→ TASK GOAL:
Locate each line in the records below that contains the word "screenshot" and copy those lines out in full.

→ SUPPLIED RECORDS:
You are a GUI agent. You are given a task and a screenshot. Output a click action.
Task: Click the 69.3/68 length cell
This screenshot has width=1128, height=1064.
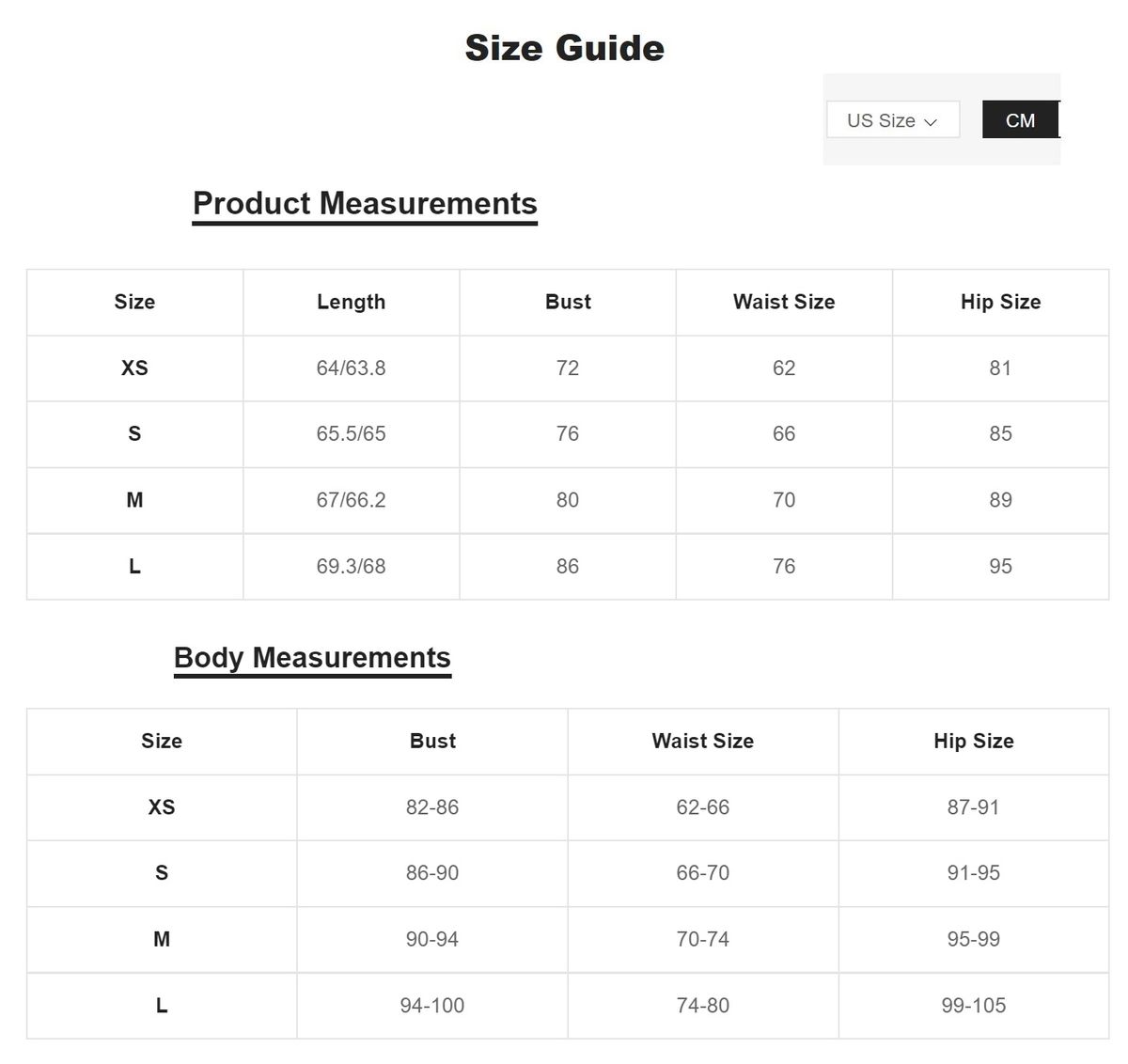coord(351,567)
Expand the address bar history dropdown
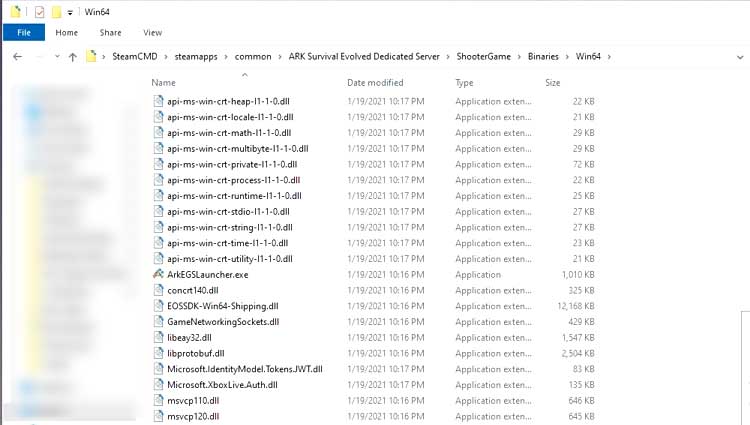Image resolution: width=750 pixels, height=425 pixels. click(x=740, y=57)
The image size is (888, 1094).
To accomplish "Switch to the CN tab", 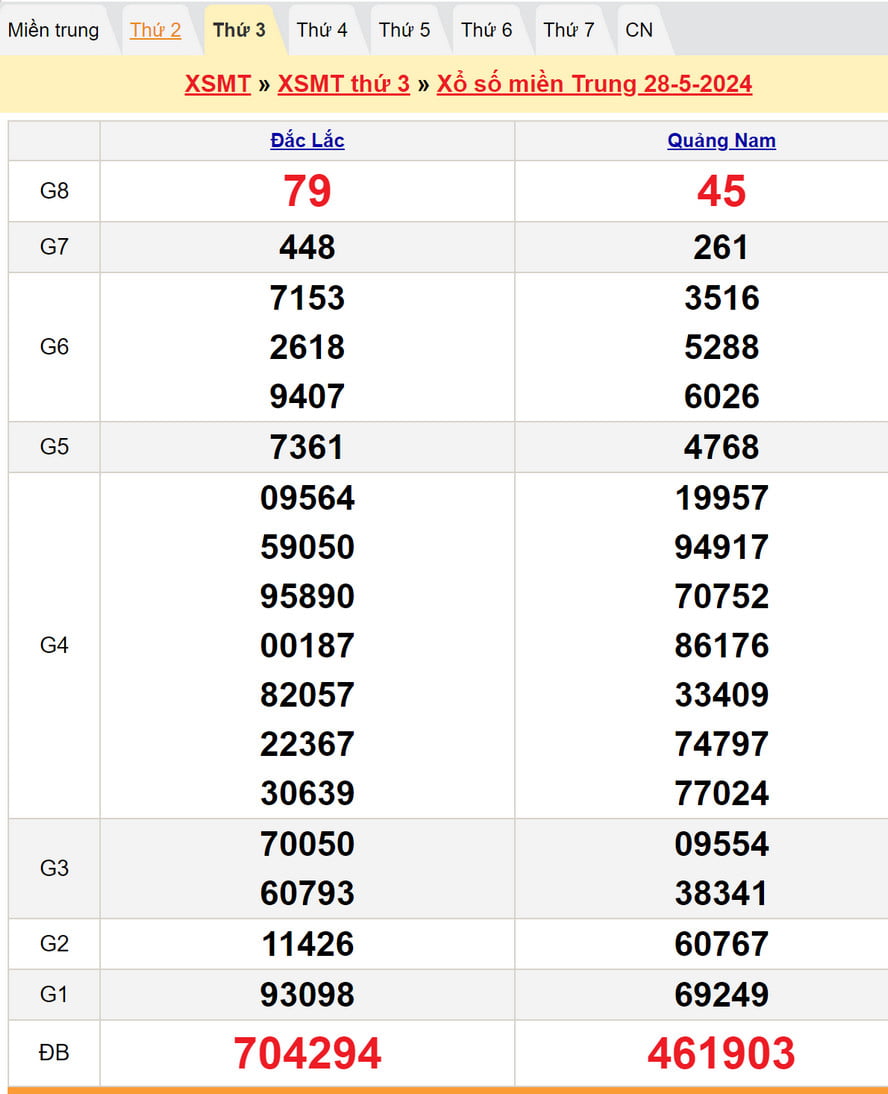I will pos(639,30).
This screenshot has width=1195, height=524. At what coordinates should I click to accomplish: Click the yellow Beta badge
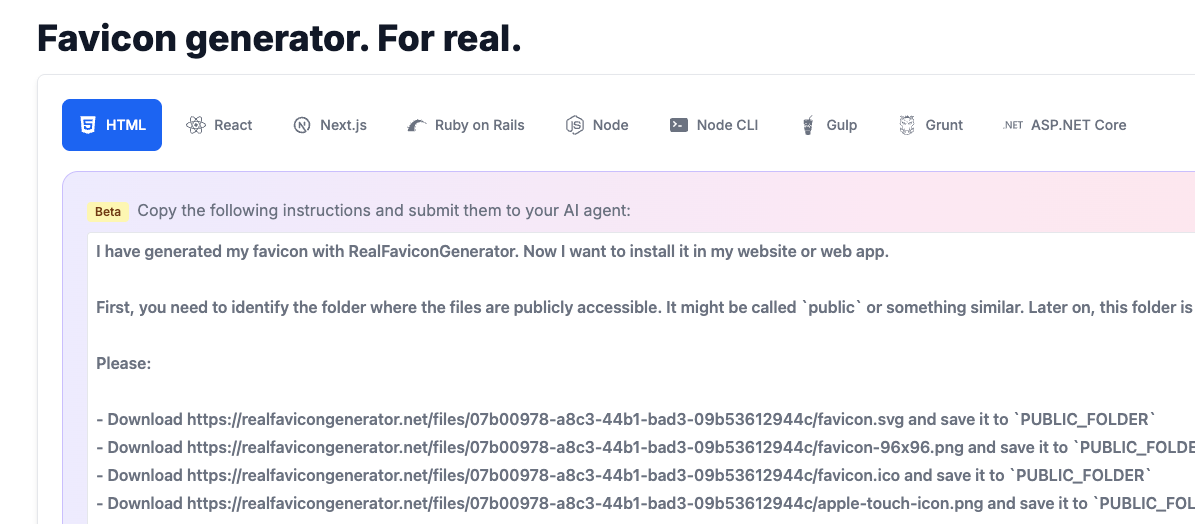click(108, 211)
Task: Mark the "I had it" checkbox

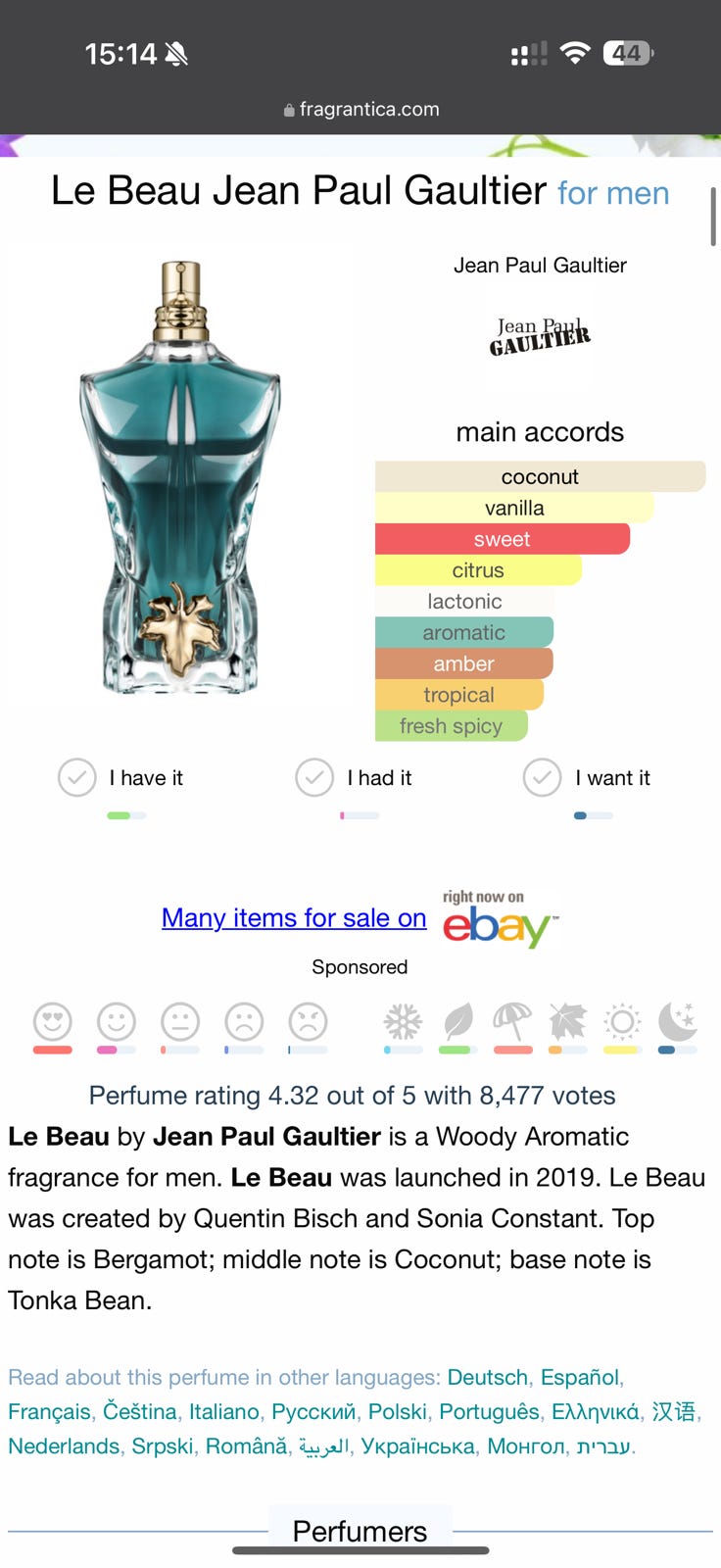Action: (x=314, y=778)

→ TASK RESPONSE:
You are a GUI agent. You are given a task and a screenshot. Output a click action.
This screenshot has width=1128, height=1064.
This screenshot has width=1195, height=524. At what coordinates should I click to accomplish: Click the yellow Beta badge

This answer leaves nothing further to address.